Change 300334 merged by Yuvipanda:
tools: Add check for high iowait

https://gerrit.wikimedia.org/r/300334

yuvipanda mentioned this in rOPUPe0af2714e171: tools: Add check for high iowait.Jul 21 2016, 7:36 PM

yuvipanda mentioned this in rOPUPe287ec1f1514: tools: Add check for high iowait.

yuvipanda mentioned this in rOPUP055f5b69dfe7: tools: Add check for high iowait.

yuvipanda mentioned this in rOPUP6164b2bb7bc4: tools: Add check for high iowait.

• chasemp mentioned this in rOPUP8b718755bdf8: tools: Alert when iowait info is missing as well.Jul 22 2016, 4:39 PM

yuvipanda mentioned this in rOPUPe879ecae060c: tools: Alert when iowait info is missing as well.Jul 22 2016, 4:39 PM

yuvipanda mentioned this in rOPUPb40eb74bc5f0: tools: Alert when iowait info is missing as well.Jul 23 2016, 12:41 AM

Happened to tools-k8s-etcd-02 again.

[140280.197047] INFO: task sshd:20819 blocked for more than 120 seconds.
[140280.198328]       Not tainted 4.4.0-1-amd64 #1
[140280.198794] "echo 0 > /proc/sys/kernel/hung_task_timeout_secs" disables this message.
[140280.199829] INFO: task ntpq:20820 blocked for more than 120 seconds.
[140280.200635]       Not tainted 4.4.0-1-amd64 #1
[140280.201117] "echo 0 > /proc/sys/kernel/hung_task_timeout_secs" disables this message.
[140400.202881] INFO: task jbd2/vda3-8:119 blocked for more than 120 seconds.
[140400.212058]       Not tainted 4.4.0-1-amd64 #1
[140400.212833] "echo 0 > /proc/sys/kernel/hung_task_timeout_secs" disables this message.
[140400.215025] INFO: task etcd:20794 blocked for more than 120 seconds.
[140400.216151]       Not tainted 4.4.0-1-amd64 #1
[140400.216926] "echo 0 > /proc/sys/kernel/hung_task_timeout_secs" disables this message.

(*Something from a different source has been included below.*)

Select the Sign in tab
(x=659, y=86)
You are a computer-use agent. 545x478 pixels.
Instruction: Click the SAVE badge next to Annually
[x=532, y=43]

It also stopped reporting stats to graphite.

It's in labvirt1001 now.

I'm migrating it to labvirt1013 to see if that helps, since this node has died previously too.

I see

[Sat Jul 23 21:44:05 2016] HTB: quantum of class 10002 is big. Consider r2q change.

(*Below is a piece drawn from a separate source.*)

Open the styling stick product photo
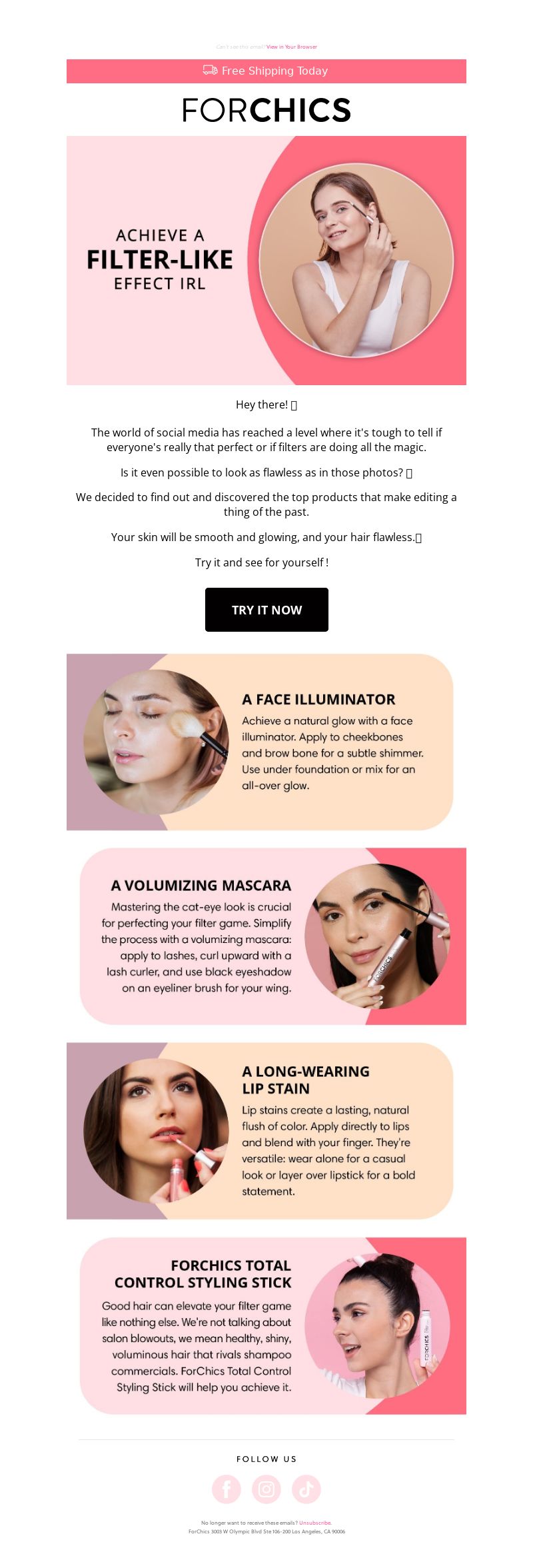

repeated a bunch of times in dmesg, doesn't seem relevant though. And there's no spikes anywhere before it (some spikes in iostat after the restart)

MoritzMuehlenhoff subscribed.Jul 25 2016, 4:34 PM

yuvipanda mentioned this in T141673: Track labs instances hanging .Jul 29 2016, 11:57 PM

• chasemp mentioned this in T124133: NFS overload is causing instances to freeze.Aug 3 2016, 3:07 AM

yuvipanda mentioned this in T139707: Flannel is sometimes flaky.Oct 28 2016, 6:24 PM

scfc removed a project: Patch-For-Review.Nov 27 2016, 12:20 AM

scfc moved this task from Backlog to Ready to be worked on on the Toolforge board.

I haven't seen that kernel soft lock occurring for a while. I guess it was a bug in the kernel that ran on labvirt hosts.

hashar unsubscribed.Nov 27 2016, 8:25 PM

hashar subscribed.Nov 28 2016, 11:42 AM

In T140256#2825802, @hashar wrote:

I haven't seen that kernel soft lock occurring for a while. I guess it was a bug in the kernel that ran on labvirt hosts.

That makes sense, the labvirt hosts were upgraded from 3.13 to 4.4 about a month ago.